EXERCISE DIRECTIONS: Search the records for the word "click" and copy each line in which it appears.

RECORDS TO PROCESS:
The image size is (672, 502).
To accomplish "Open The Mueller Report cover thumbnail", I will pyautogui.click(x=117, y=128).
--
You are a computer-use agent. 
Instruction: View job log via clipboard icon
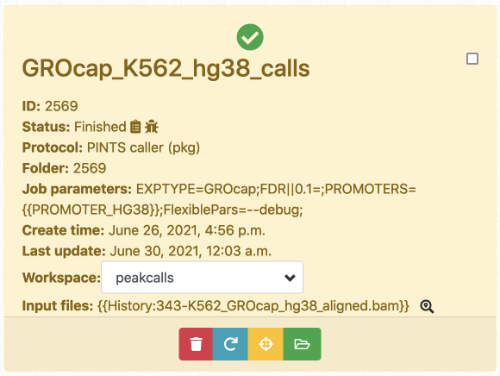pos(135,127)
--
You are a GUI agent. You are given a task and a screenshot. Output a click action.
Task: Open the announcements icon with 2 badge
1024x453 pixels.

EXERCISE SOLUTION:
To accomplish "Open The Mueller Report cover thumbnail", I will pyautogui.click(x=117, y=128).
You are a GUI agent. You are given a task and a screenshot. Output a click action.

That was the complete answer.